HandMvNet: Real-Time 3D Hand Pose Estimation Using Multi-View Cross-Attention Fusion
HandMvNet: Real-Time 3D Hand Pose Estimation Using Multi-View Cross-Attention Fusion
In: Proceedings of the 20th International Joint Conference on Computer Vision, Imaging and Computer Graphics Theory and Applications. International Conference on Computer Vision Theory and Applications (VISAPP-2025), February 26-28, Porto, Portugal, Vol. 2, ISBN 978-989-758-728-3, SCITEPRESS, Portugal, 2/2025.
- Abstract:
- In this work, we present HandMvNet, one of the first real-time method designed to estimate 3D hand motion and shape from multi-view camera images. Unlike previous monocular approaches, which suffer from scale-depth ambiguities, our method ensures consistent and accurate absolute hand poses and shapes. This is achieved through a multi-view attention-fusion mechanism that effectively integrates features from multiple viewpoints.
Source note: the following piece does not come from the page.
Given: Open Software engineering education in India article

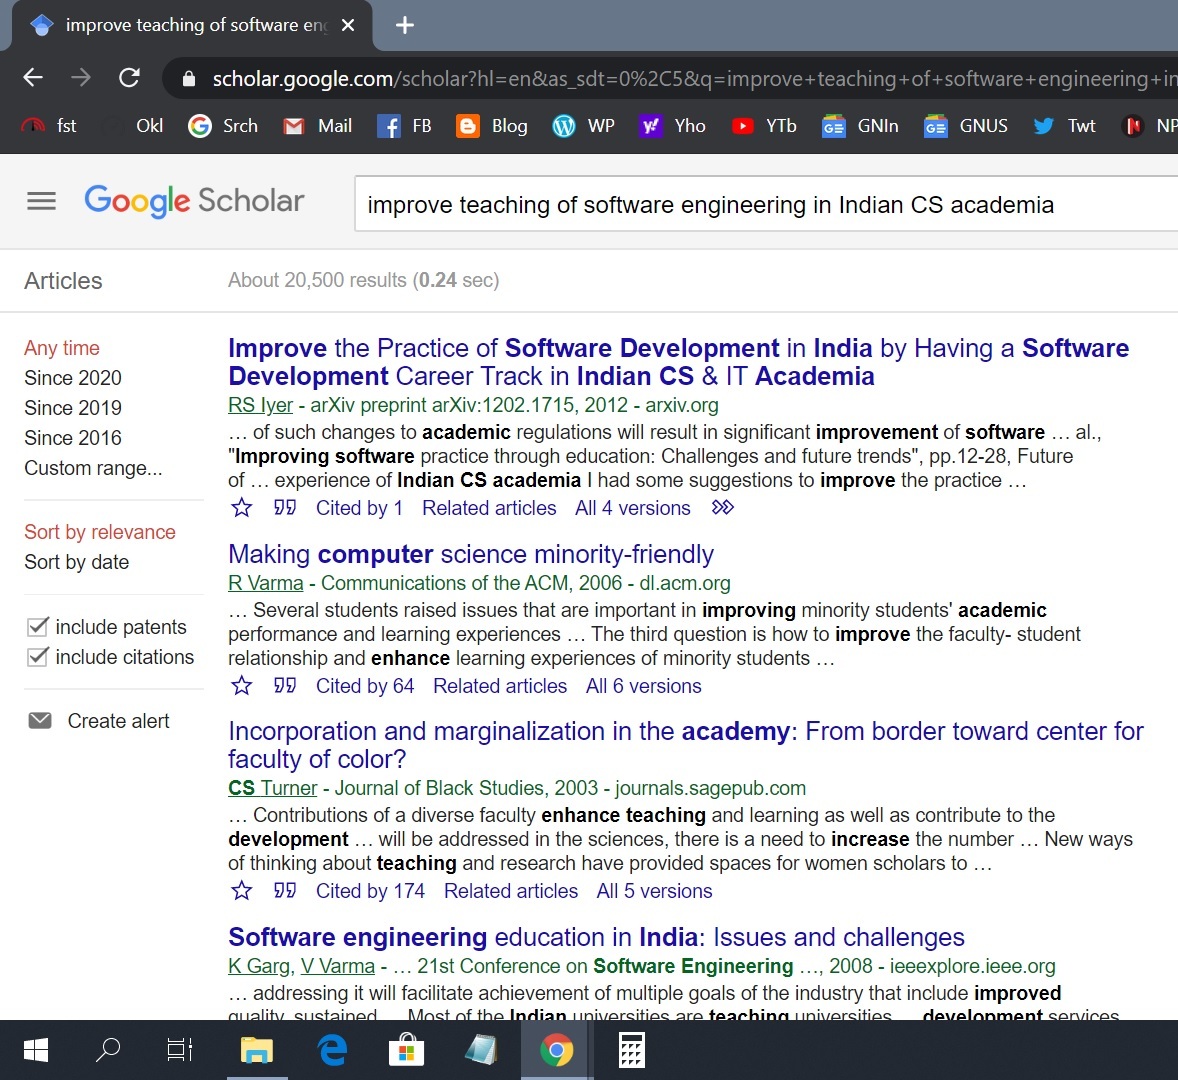Looking at the screenshot, I should (596, 937).
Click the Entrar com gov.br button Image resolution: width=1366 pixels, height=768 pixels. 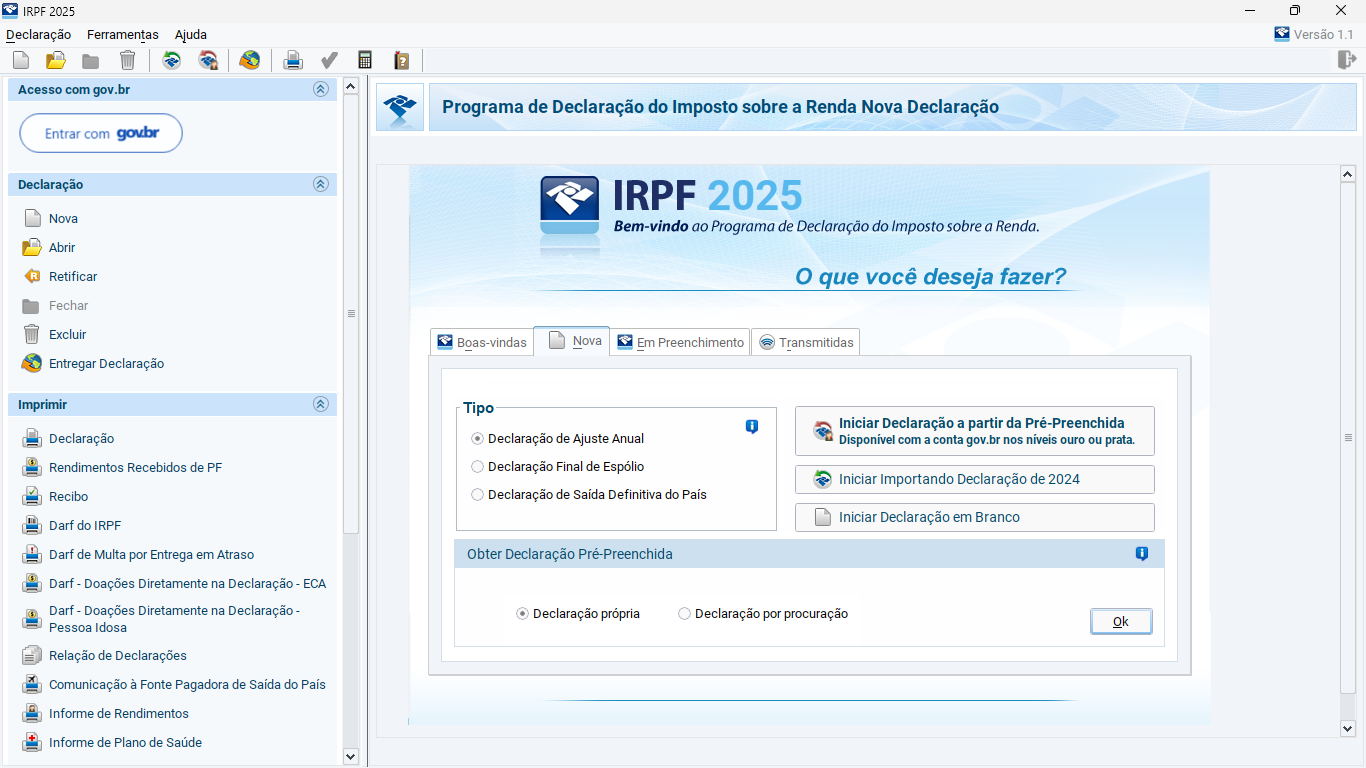[x=101, y=133]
In contrast to previous multi-view methods, our approach eliminates the need for camera parameters as input to learn 3D geometry. HandMvNet also achieves a substantial reduction in inference time while delivering competitive results compared to the state-of-the-art methods, making it suitable for real-time applications. Evaluated on publicly available datasets, HandMvNet qualitatively and quantitatively outperforms previous methods under identical settings. Code is available at github.com/pyxploiter/handmvnet.